What a week. Having planned to shoot at what I thought to be fail-safe locations across the north of England over the course of a week, grim weather and elusive animals contributed to a paltry return of exactly sixty photographs. I saw almost everything that I hoped to photograph, although mostly through a veil of drizzle and at a distance even the best telephoto lenses would struggle to reach.
Lancashire’s Red squirrels were the first to elude my shutter finger and I had to admit defeat and retire to the shelter of a cafe for the afternoon for some emails and editing. I didn’t think peregrine falcons would give me as much of a run around the next day, especially knowing that Yorkshire’s Malham pair would still have their now airbourne chicks hanging around. As I made my way up to the cove I saw one of the parents make a mid-air manoeuvre to pass food to the chicks, after which all three promptly disappeared off into the distance. After five cold hours of sitting and hoping in gradually lessening light and worsening weather, I again had to begrudgingly admit defeat.

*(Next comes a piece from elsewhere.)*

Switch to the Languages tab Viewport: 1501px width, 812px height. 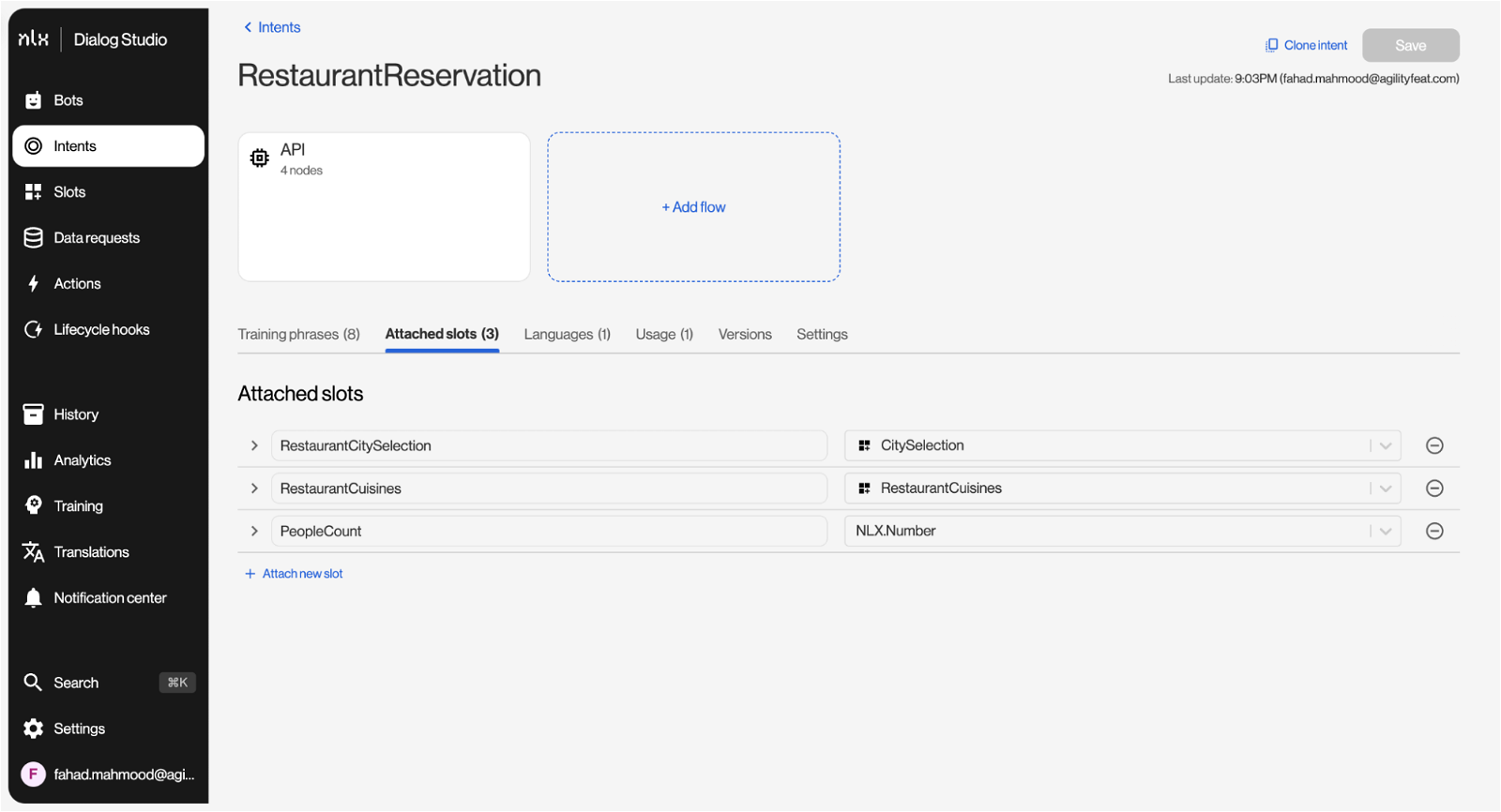click(x=567, y=335)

The weather never improved enough for me to justify going after in-flight peregrine shots again and so I concentrated the rest of my time in the Vale of York seeking out adders and the threatened water vole. Having searched heathland for some hours I was thrilled to find a male adder basking in the sun. The problem is, by the time I found him he had obviously warmed sufficiently to be able to slink off into thick gorse. Still, it’s only the second time I’ve ever managed to get any shots of this beautiful and declining species.

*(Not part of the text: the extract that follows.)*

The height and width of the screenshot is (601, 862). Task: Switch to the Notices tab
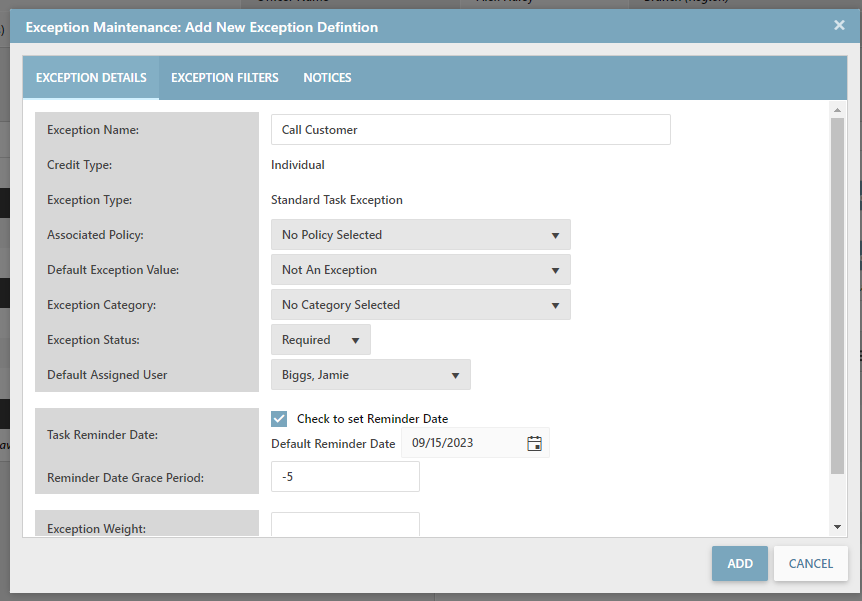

Photographing the usually delightful and previously obliging water vole proved as irritating as listening to a tape-loop of the Beatles’ Revolution 9. A local researcher friend assured me that she had heard the distinctive ‘plop’ of vole into water and seen them out foraging along the river in the weeks previously. It’s hard to tell how hard the harsh winter hit these small mammals but based on my luckless daily quests to find and photograph them, I’d say pretty hard. After a few days of sitting camouflaged in the undergrowth seeing nothing but nettles and smelling nothing but himalayan balsam, I decided enough was enough and headed home content in the thought that a week in some of the UK’s best countryside in the company of some of its rarest animals qualifies as a good week for some. And hey, if everything was tethered or caged to make it easier for photographers then I’d fall out of love with my job rather quickly. Yes, as a career it has to be viable but the unpredictability, the challenge and the chase make it worth every slow, cold, sodden, nettle-stung hour on a riverbank.